- **Exercise details**: Omit the pictures, then write out every entry exactly as it reads.

Stored data entries:
((
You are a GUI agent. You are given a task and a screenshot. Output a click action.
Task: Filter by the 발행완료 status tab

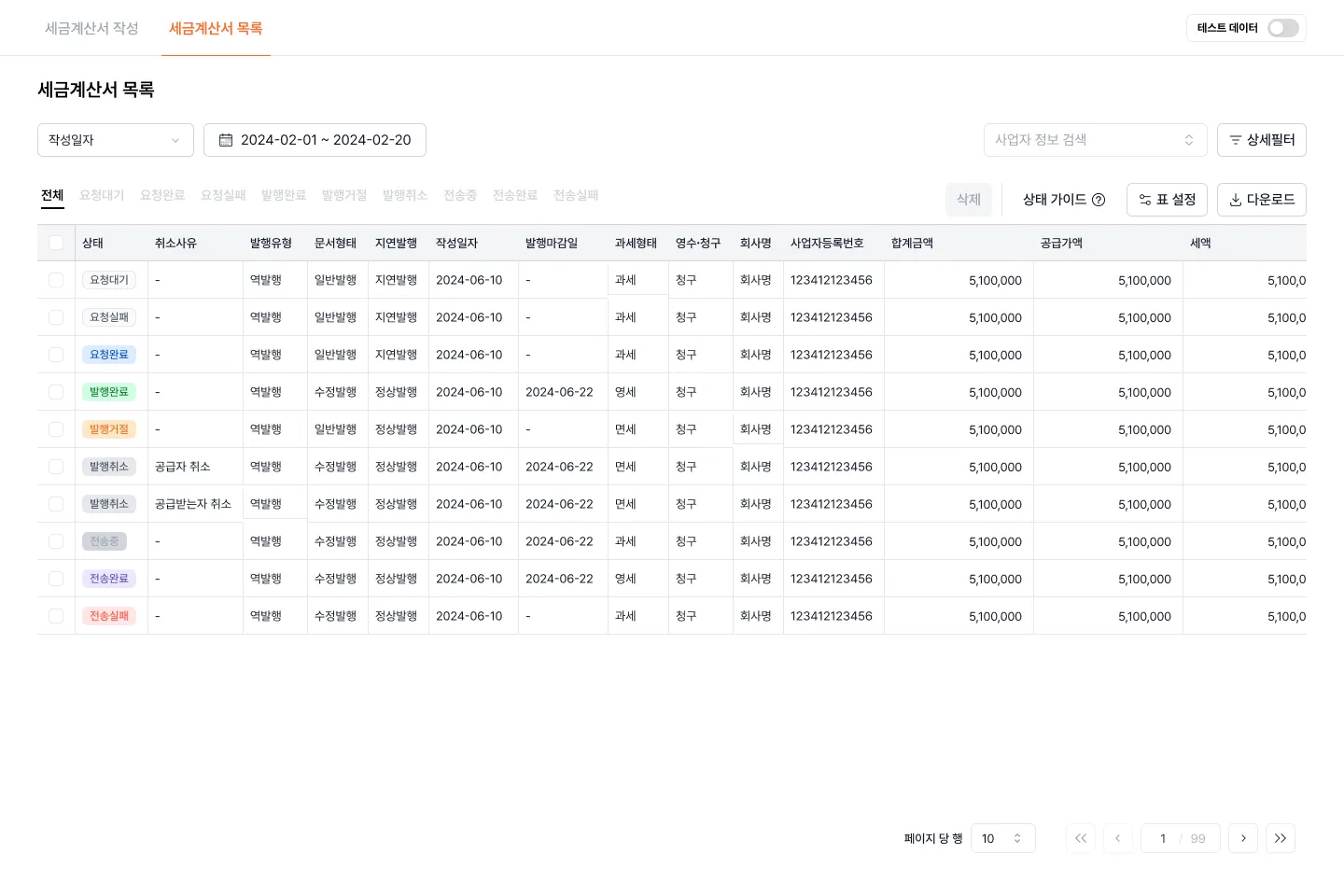point(284,195)
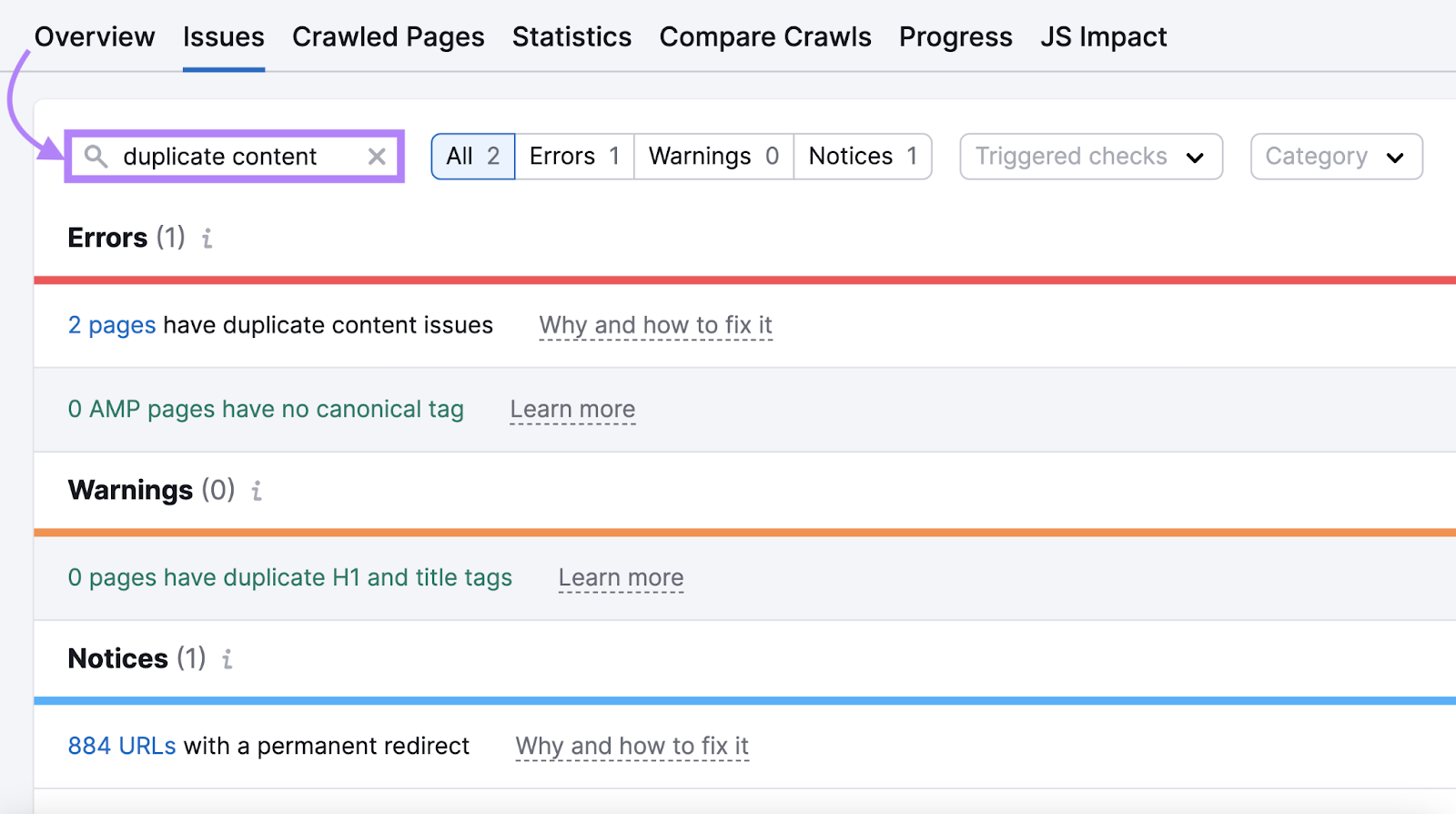Viewport: 1456px width, 814px height.
Task: Click the search magnifier icon
Action: [96, 156]
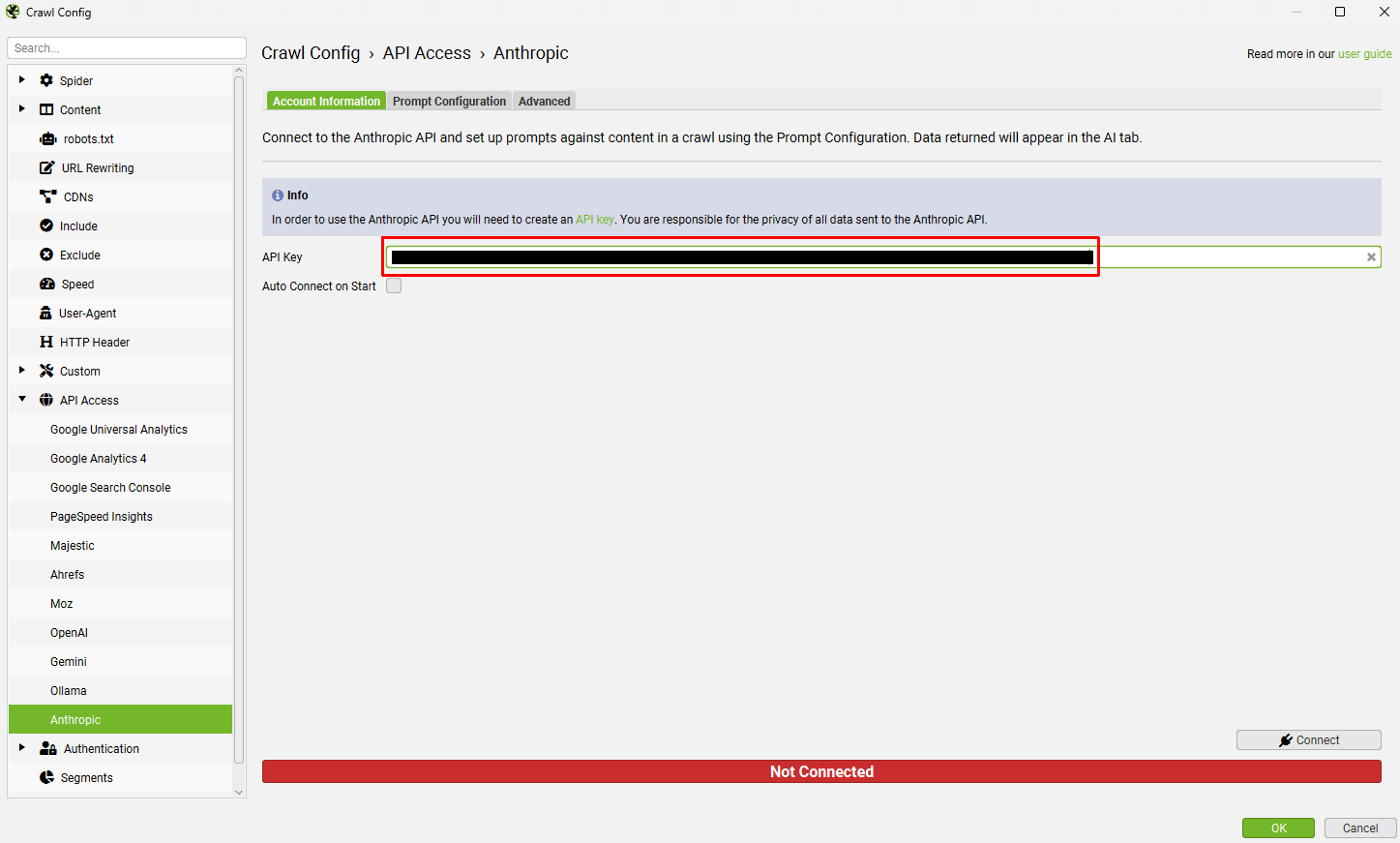Expand the Spider tree item

click(21, 80)
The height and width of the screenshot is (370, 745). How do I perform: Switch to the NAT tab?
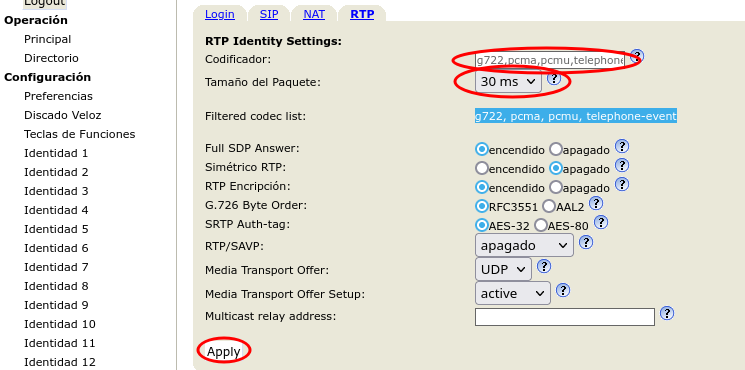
))
- **Response for this exercise**:
You are a GUI agent. You are given a task and a screenshot. Output a click action.
Task: Filter by the 발행완료 status tab

point(284,195)
Viewport: 1456px width, 814px height.
Task: Click the search magnifier icon
Action: [96, 156]
Expand the Spider tree item

click(21, 80)
The height and width of the screenshot is (370, 745). How do I perform: Switch to the NAT tab?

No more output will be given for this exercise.